Hannah and Natalie have debated the merits of the Guardian’s new commercial. Me? I don’t really feel anything either way. I think the open newsroom idea is a good ‘un, but I’m not entirely sure who the ad is supposed to be speaking to – certainly no one outside of the Guardian’s readership.

Anyway, this post isn’t about the Guardian and big-time corporate media entities and their dabblings in the social construct.

This is a post about Curt Hogg, a 16-year-old boy from America who scooped the entire news media on a fairly big sports story – by himself.

The long and short of it: Baseball has a steroid problem. There are set guidelines for steroid testing. Stray from those guidelines, and a positive result is void. That’s no good for MLB who have been hell-bent on weeding out and punishing steroid users.

Enter Milwaukee Brewer left-fielder and National League MVP, Ryan Braun. He failed the steroid test, but thanks to a delivery driver (who was supposed to take the sample to Kinkos/FedEX, but didn’t make to the store in time, so he stored the piss in his fridge) that botched the delivery – Braun is the first person to have a positive result overturned by appeal.

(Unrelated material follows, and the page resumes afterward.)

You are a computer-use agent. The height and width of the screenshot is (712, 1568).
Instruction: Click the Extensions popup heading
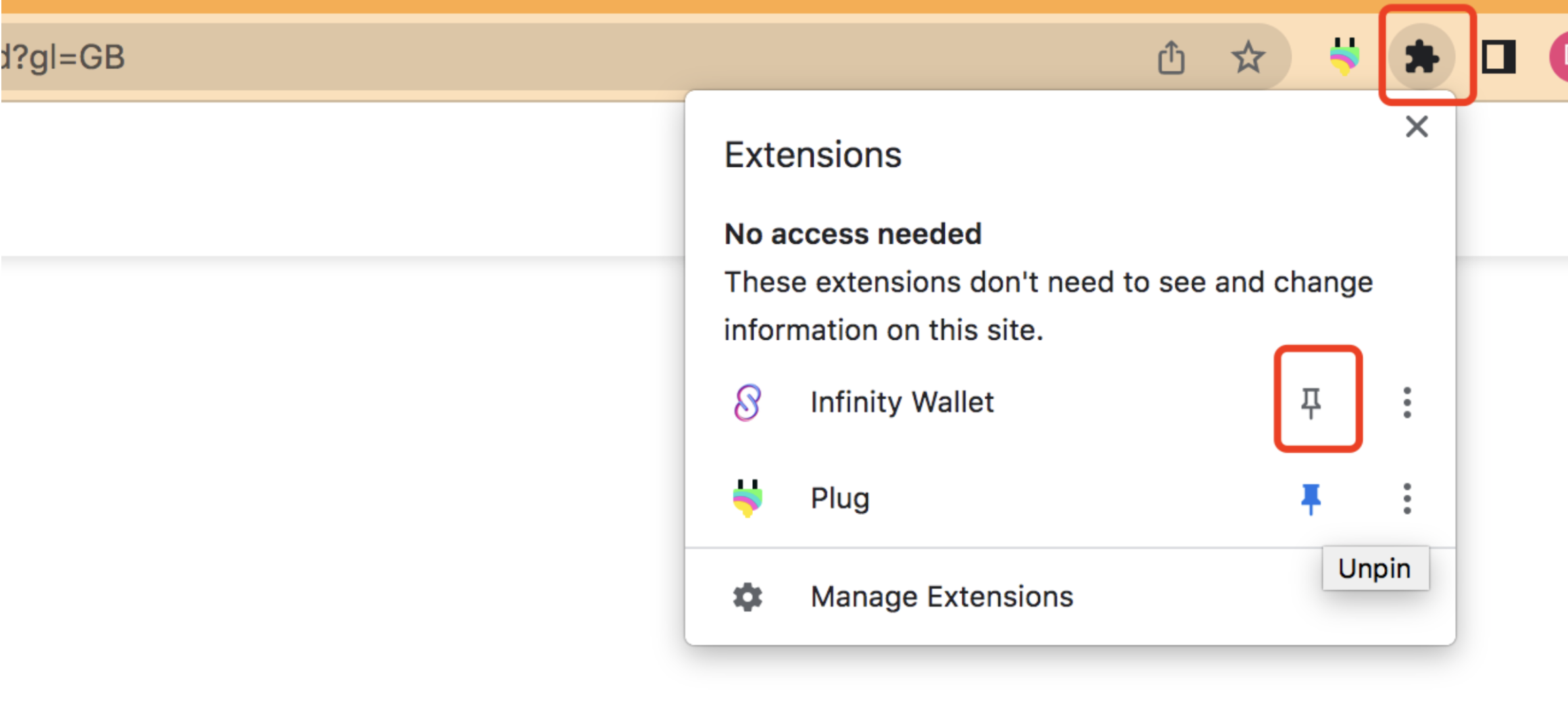(x=813, y=155)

The first person to report that nearly 10 days before anyone else? Hogg.

Deadspin has a pretty great piece about it, where Hogg basically says he heard it from a random guy who knew a guy, who knew another guy.

Hogg also goes on to say that he didn’t attempt to corroborate the information and just posted it on his blog, hoping it would just hold true. A week later, it did.

So maybe his way of doing things were basically everything we were taught not to do (not corroborating info), but screw it, much bigger and dare I say prestigious outlets have done the same thing, never mind a 16-year-old from Milwaukee.

Hogg got it right. He managed to scoop the entire press by doing the most basic of things as a journalist, listening and recognizing a good story and lead. Not too shabby.